Snapdeal can join Flipkart; Paytm can be a part of Flipkart; so that's Snapdeal plus Paytm. I maintain my position — anything is feasible. And it is no longer just speculation. Consolidation across top-tier e-commerce companies will begin unfolding in the coming months.

The mood in Snapdeal and Flipkart’s offices is different from before, because both are perturbed by sellers, whose standards are not up to the mark.

Mohandas Pai, MD of Aarin Capital said,

The industry itself has not grown faster than what investors have expected.

He added that the problem was discounting and funding operations with investor funds to keep winning customers. This is what troubled Indian e-commerce companies.

The trouble does not stop there. At the rate losses are mounting, these companies need to consider mergers or shutting down entirely. However, when YourStory spoke to a source from the top echelons of one of the companies involved, he said that any merger between Flipkart, Snapdeal and Paytm is likely to be a nightmare because they are very different entities with different philosophies. “We have built a robust technology which is more valuable than the other companies’ operations-heavy business,” the source said.

What would a merger entail?

* A merger would have to be initiated by investors as founders, who have very varied philosophies, would find it difficult to agree to a merger.

* By merging the two (Flipkart and Snapdeal) there will be a consolidated database of customers and sellers, which is the only advantage.

* The processes of one organisation have to be dropped. Considering Flipkart’s leadership position, it may well get the upper hand in a marriage of convenience with Snapdeal, ShopClues or Paytm.

* The trouble with a merger (aforementioned equations) is that it will reduce the head count by half. It is almost like one of the companies closing down. The combined entity can reduce losses and make customer-centric business a reality.
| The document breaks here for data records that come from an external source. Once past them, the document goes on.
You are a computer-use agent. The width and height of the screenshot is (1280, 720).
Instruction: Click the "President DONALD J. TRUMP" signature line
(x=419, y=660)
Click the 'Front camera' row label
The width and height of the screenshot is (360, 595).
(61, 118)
* The valuation will be the key to watch out for during a merger. Despite the pressure on valuation currently, Flipkart will remain the most valuable company and hence will call the shots.

Other than the fact that shareholders could possibly make money or save themselves from losing out, the employees and sellers will be the losers. The companies may also rationalise sellers. Nandan Nilekani, former CEO and Co-founder of Infosys said:

These companies have to sort their operations out to become profitable.

We propose a merger so that there might be a stronger homegrown e-commerce company, but since most of the investors are global, their interests will prevail.